Letting a pigeon outside who doesn't know how to survive in the wild isn't a good idea. If he were to get chased by a hawk and fly far, he could get lost and never get back. Or a hawk or other predator could catch him. A lone pigeon isn't safe out there. That's why they live in flocks. And yes, eventually he may find a mate and leave. He may come back tomorrow when he gets hungry.


----------



## Mr. Mackey (Jan 27, 2014)

I've been letting him out since he was seven weeks old. I want him to get the gist of being wild,if he finds a flock then I'll be happy for him. But I want him to report back every night. Also I live in Brooklyn. We have Quaker parrots, sparrow finch and pigeons. Lol. Thanks for your


----------



## LFR2691 (Jan 23, 2011)

*I hope Mr. Mackey finds his way home.*

Hi my Bella is 2.5 years old and I have been taking daily walks with her. She really enjoys flying around in big sweeps and then landing on my shoulder. I am always with her though when we're out, but a couple times she decided to fly home without me (I guess I wasn't moving fast enough for her). The first time it scared me because I wasn't sure she knew the way home, but she did. She was home when I got there.

I know how scared I would be if it were Bella, so I hope Mr. Mackey finds his way home soon.
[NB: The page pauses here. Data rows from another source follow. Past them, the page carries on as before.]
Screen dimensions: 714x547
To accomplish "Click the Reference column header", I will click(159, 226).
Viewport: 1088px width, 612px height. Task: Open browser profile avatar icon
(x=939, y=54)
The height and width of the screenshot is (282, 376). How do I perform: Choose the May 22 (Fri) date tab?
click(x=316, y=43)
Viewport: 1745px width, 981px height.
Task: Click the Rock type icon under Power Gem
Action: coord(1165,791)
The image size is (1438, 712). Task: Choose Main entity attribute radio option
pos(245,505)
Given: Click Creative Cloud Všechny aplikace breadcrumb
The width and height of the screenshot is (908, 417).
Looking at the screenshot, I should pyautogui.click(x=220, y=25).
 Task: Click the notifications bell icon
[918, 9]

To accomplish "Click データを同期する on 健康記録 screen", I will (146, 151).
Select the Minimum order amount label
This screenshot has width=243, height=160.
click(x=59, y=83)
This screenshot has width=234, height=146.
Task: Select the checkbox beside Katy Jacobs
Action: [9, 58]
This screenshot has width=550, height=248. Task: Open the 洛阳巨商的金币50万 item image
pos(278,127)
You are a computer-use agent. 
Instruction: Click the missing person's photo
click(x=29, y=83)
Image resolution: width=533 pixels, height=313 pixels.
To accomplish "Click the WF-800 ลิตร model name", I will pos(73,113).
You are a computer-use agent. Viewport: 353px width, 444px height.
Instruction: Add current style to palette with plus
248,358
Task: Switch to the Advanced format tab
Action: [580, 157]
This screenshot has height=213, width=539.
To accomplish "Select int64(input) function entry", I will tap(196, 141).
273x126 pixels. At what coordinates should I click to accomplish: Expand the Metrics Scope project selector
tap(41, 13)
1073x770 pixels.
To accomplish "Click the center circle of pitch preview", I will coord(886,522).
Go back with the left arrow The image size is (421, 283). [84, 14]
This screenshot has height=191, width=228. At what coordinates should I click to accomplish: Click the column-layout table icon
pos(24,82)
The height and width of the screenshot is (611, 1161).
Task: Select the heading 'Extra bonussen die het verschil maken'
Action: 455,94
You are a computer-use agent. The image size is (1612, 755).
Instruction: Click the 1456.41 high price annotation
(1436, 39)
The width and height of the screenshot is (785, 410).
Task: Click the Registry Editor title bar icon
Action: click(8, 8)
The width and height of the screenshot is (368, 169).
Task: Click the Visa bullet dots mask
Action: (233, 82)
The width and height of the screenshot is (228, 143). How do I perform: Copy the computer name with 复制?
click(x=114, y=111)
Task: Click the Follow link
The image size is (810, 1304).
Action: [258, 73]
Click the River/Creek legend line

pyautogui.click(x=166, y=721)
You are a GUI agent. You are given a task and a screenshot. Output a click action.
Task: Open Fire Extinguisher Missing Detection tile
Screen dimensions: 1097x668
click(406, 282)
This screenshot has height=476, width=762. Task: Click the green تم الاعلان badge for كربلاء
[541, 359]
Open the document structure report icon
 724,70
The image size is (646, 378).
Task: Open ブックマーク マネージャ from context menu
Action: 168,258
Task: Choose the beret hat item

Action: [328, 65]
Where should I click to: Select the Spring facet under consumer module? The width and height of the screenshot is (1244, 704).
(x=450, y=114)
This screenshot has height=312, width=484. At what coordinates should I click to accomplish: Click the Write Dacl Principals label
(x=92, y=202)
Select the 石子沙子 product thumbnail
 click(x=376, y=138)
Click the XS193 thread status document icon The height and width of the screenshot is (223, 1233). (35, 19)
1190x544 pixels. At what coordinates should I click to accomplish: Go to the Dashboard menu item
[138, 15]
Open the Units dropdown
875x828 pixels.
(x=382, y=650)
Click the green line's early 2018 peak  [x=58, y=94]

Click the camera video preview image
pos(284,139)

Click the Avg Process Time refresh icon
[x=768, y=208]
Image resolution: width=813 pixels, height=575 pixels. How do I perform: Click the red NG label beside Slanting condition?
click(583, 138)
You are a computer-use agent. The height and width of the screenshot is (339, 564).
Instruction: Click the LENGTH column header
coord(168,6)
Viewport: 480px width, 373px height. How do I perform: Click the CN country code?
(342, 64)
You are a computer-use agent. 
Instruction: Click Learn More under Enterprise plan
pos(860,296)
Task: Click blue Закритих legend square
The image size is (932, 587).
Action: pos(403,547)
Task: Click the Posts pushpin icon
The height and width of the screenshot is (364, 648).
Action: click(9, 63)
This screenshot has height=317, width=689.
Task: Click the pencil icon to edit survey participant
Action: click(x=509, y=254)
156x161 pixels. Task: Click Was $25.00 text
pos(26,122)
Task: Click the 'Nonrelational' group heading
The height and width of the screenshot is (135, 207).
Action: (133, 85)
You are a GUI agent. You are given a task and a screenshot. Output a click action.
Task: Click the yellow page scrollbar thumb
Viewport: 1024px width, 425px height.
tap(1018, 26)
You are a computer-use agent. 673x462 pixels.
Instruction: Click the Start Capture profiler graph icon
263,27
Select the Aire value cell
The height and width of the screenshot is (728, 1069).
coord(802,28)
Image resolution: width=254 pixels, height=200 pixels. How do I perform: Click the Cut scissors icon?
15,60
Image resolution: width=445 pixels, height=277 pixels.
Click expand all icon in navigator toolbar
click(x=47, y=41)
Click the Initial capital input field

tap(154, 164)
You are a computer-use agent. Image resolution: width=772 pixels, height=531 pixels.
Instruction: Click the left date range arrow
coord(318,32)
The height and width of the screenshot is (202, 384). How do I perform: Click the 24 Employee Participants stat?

Good Luck

Linda















0


----------



## Woodnative (Jul 4, 2010)

Hopefully he has returned. It is a big and sometimes cruel world out there. However, I have had fancy pigeon get lost and come home two days later even. If he was spooked by a hawk or such he may have hid out overnight. Look for him in the morning and good luck!


----------



## Mr. Mackey (Jan 27, 2014)

Woodnative said:


> Hopefully we will returned. It is a big and sometimes cruel world out there. However, I have had fancy pigeon get lost and come home two days later even. If he was spooked by a hawk or such he may have hid out overnight. Look for him in the morning and good luck!


I hope he comes home. Even if it's just to say hi with his girlfriend. Thank you all for responding.


----------



## Mr. Mackey (Jan 27, 2014)

HE CAME BACK THIS MORNING!!!!! I'm so happy!


----------



## JoeA92 (Feb 11, 2013)

Mr. Mackey said:


> HE CAME BACK THIS MORNING!!!!! I'm so happy!


Good to hear! Is he back inside with you?


----------



## Woodnative (Jul 4, 2010)

That is great news!! It is great to watch them free fly but there are so many birds of prey and other predators out there you may think about building a nice little loft with a secure flight pen rather than risk something happening.


----------



## Mr. Mackey (Jan 27, 2014)

Yes. He's back inside. He took a bath and a nap with me! Now he's in bed.


----------



## Jay3 (May 4, 2008)

I'm relieved you got him back. I would be lots more careful about letting him out like that in the future, or one day you will lose him for good. Too many things can happen to a lone pigeon out there.


----------



## Mr. Mackey (Jan 27, 2014)

Jay3 said:


> I'm relieved you got him back. I would be lots more careful about letting him out like that in the future, or one day you will lose him for good. Too many things can happen to a lone pigeon out there.


How can I get him acclamated to a flock?


----------



## beatlemike (Nov 28, 2009)

If he gets accustomed to flying with a flock I would say that one of these days he will leave for good and not come back. I quess you need to make a decision if you want to keep him for a pet or set him free.


----------